A loja (agência) é um canal importante de contato, mas tem de ser parte de uma oferta multicanal e contínua. O cliente que ainda quer ir à loja não pode achar que vai ter uma conversa que é diferente do aplicativo, do chat ou de quando ligou para a nossa central. As lojas, quando bem escolhidas, no local certo e no tamanho certo e com a equipe certa, são um grande diferencial em relação à concorrência que vem dos digitais. A demanda por lojas cai, o que nos tem levado a fazer a redução do parque aos poucos. Vimos a oportunidade de redefinir o que esperamos dessa loja. O gerente era o dono de uma base de clientes, e o resultado daquela base era da loja. Pagávamos incentivos por um consumo que havia sido feito no digital e não dependia mais daquela loja. Quando a loja deixa de ter a gestão da carteira, sai de cena o elemento de dinheiro garantido. Tirando os clientes das lojas, eles podem mais livremente do que nunca ir a qualquer loja, e a sobrevivência daquela loja no parque está correlacionada a apenas duas coisas: o quanto consegue vender no dia e no mês, e quão bom é o atendimento, mesmo sem venda. Uma loja que vende muito e atende mal não vai ganhar remuneração.
E como ficou o atendimento especializado?
Tínhamos duas figuras dentro da loja até o ano passado, os especialistas de pequenas empresas e os de média renda, que chamamos de Van Gogh. O de pequenas empresas acabava ajudando com o fluxo, não dava tempo para visitar clientes. Tiramos esses especialistas da loja, e além disso, contratamos mais centenas de novos, mais de mil pessoas. Criamos o conceito de células virtuais. Eles passam o dia na rua visitando clientes. Para gerenciar essas células, criamos uma estrutura de governança que não existia. Queremos ser, ao longo dos anos, uma das grandes referências no negócio de pequenas e médias empresas no Brasil. Também colocamos os de média renda fisicamente nas plataformas Van Gogh. Como estão fora do fluxo, eles passam as oito horas do dia falando com o cliente.

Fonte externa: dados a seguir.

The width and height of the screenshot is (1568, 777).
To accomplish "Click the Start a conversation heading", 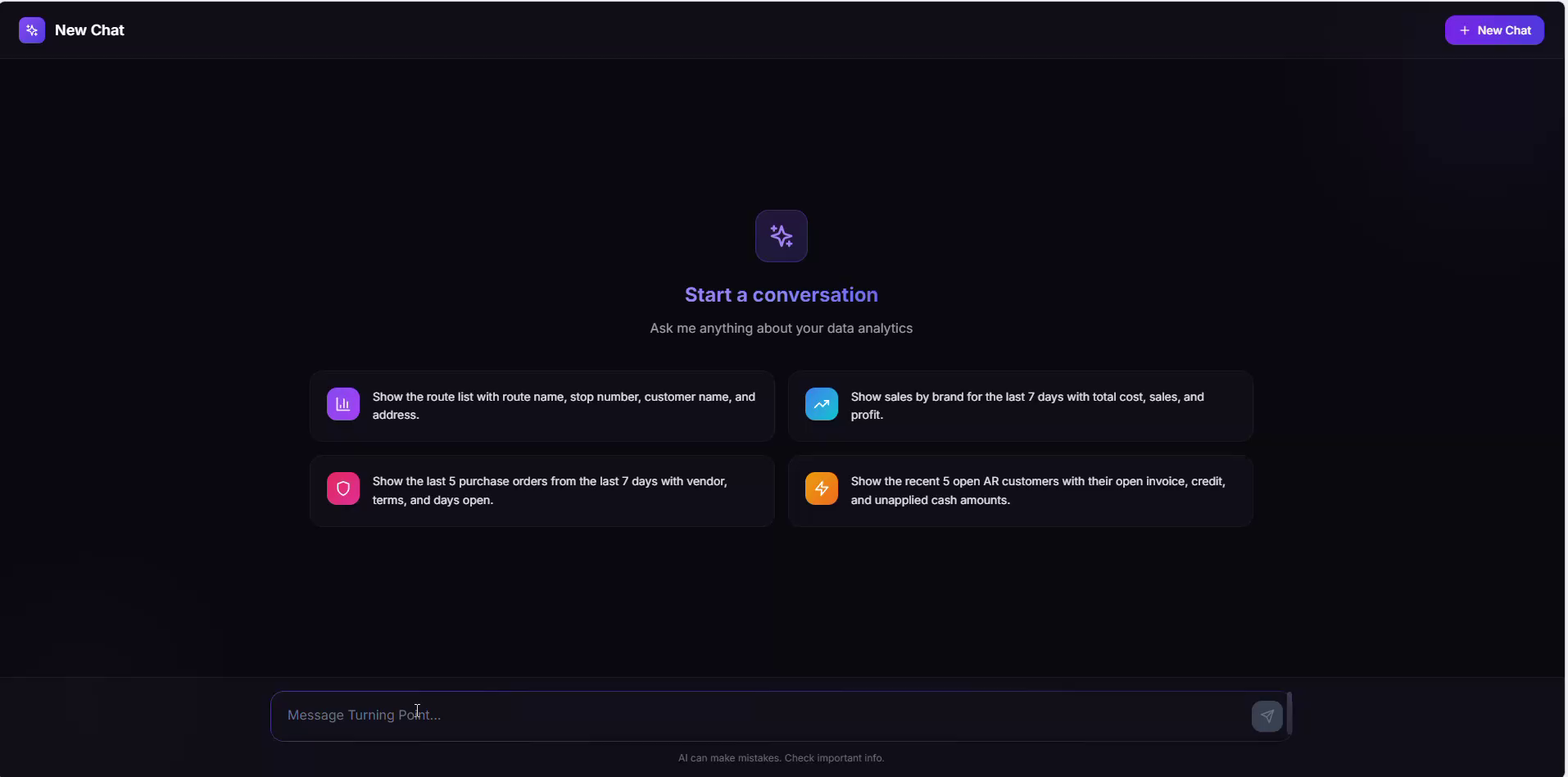I will 781,295.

No varejo, o Santander quer ter na base a pirâmide social brasileira, a baixa, a média ou a alta renda? Qual o posicionamento do banco hoje?
Queremos estar em todas as classes sociais, e atuamos de formas diferentes em vários pedaços da pirâmide. Estar no Brasil significa estar na baixa renda, não é um dilema. O dilema é fazer de forma rentável, sustentável e que seja boa para o cliente, senão, ele não te paga. Tenho falado com transparência que nos últimos dois anos, a baixa renda não tem sido um segmento positivo para nós. Precisávamos de uma resposta contundente para isso, mas não quer dizer que o Santander se voltou às rendas massivas e que a média e a alta renda não importam. Estou falando de um banco que deixa de oferecer tudo para todos e passa a oferecer exatamente o que a pessoa quer, no momento em que ela está precisando e da forma mais simples possível.

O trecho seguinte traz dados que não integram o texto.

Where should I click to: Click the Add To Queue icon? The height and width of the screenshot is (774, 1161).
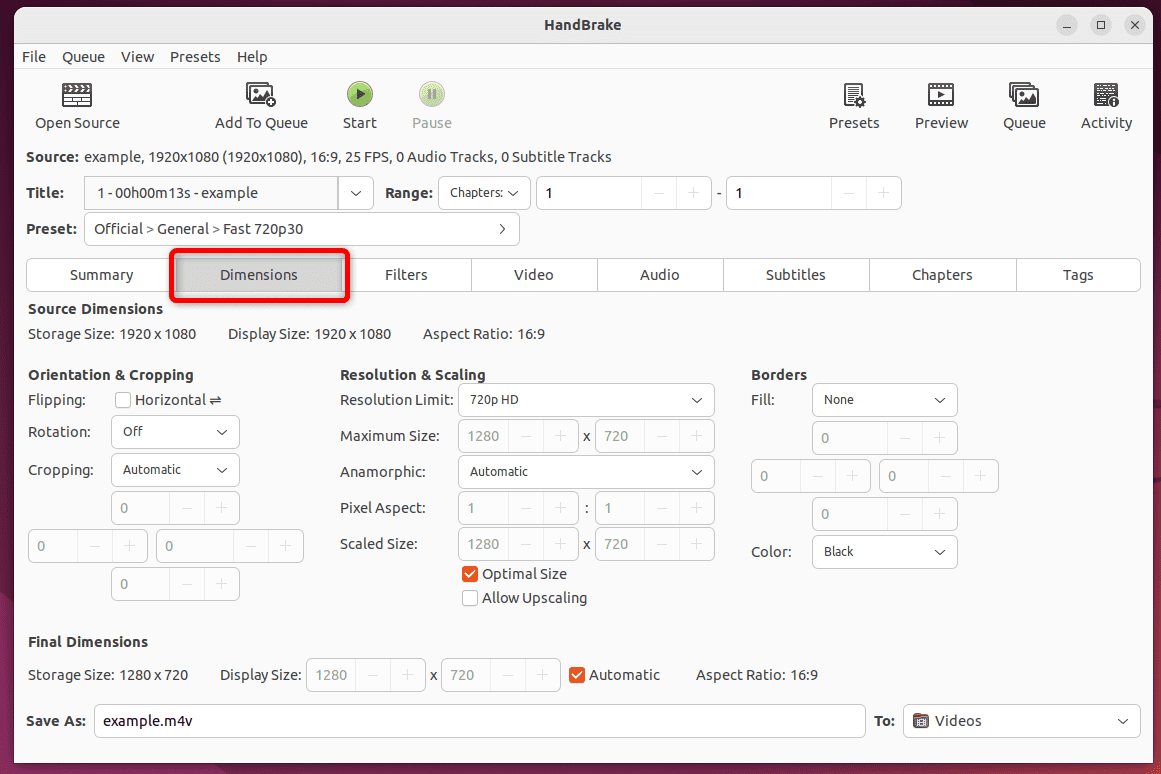(x=261, y=95)
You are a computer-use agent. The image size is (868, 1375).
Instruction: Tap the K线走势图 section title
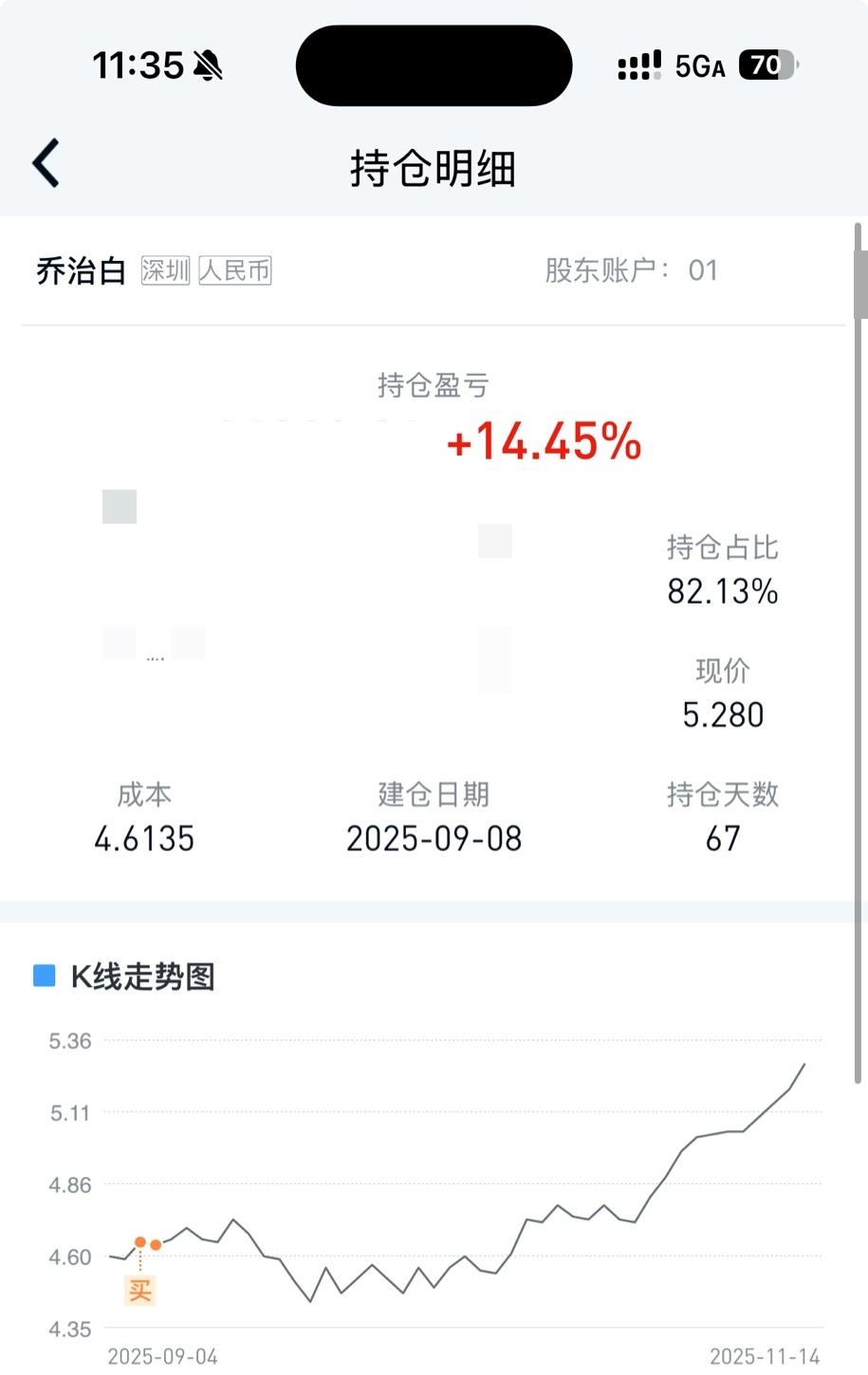tap(143, 976)
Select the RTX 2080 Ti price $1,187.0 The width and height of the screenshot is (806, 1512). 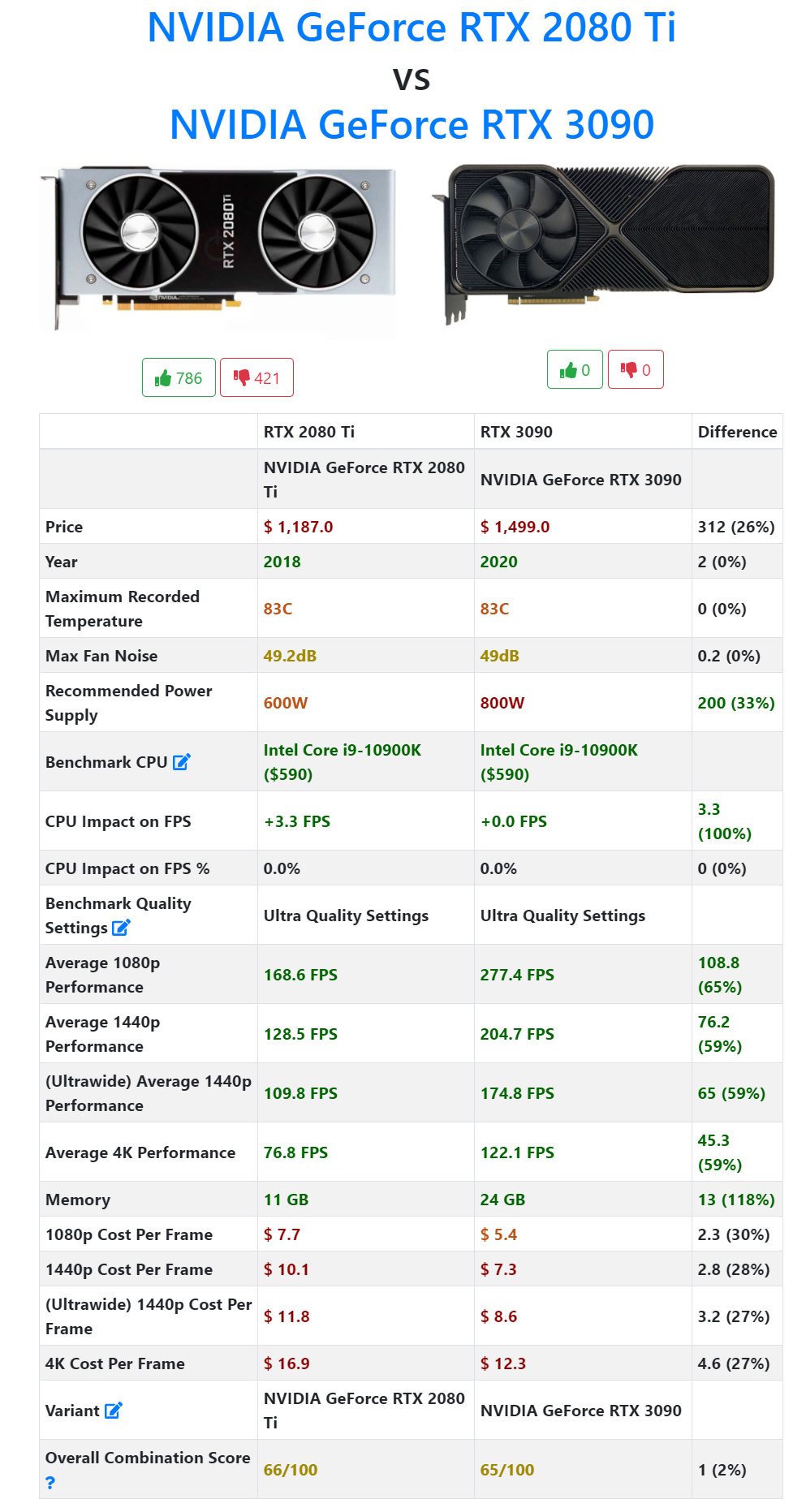(x=298, y=527)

Os bancos desaprenderam a lidar com o baixa renda? O que mudou?
Os clientes passaram a ter a capacidade de ter muitas contas abertas ao mesmo tempo, quase todas com cartão de crédito disponível, e limites que, somados, eram muito mais do que tinham antes. A disponibilidade de contas, cartões e limites cresceu muito em 2020 e, principalmente, em 2021. O segundo fator foi que, por conta de a pandemia em 2020 não ter sido tão dura para os bancos em geral, (as instituições financeiras) acharam que poderiam conceder crédito aos clientes. Não acho que os bancos desaprenderam, mas o contexto mudou muito rápido, numa tempestade perfeita de a renda disponível despencar e o cliente estar super alavancado. Isso ficou claro para nós no final de 2021. Freamos no final de 2021, começo de 2022, e tivemos de digerir esse portfólio. Três anos depois, vamos fazer melhor. A renda disponível está aumentando e a inflação está controlada, mas essa oferta elástica de crédito para a baixa renda não volta mais. Os bancos vão ser mais cautelosos, porque aprenderam da forma mais dura que a capacidade de pagamento da baixa renda é limitada.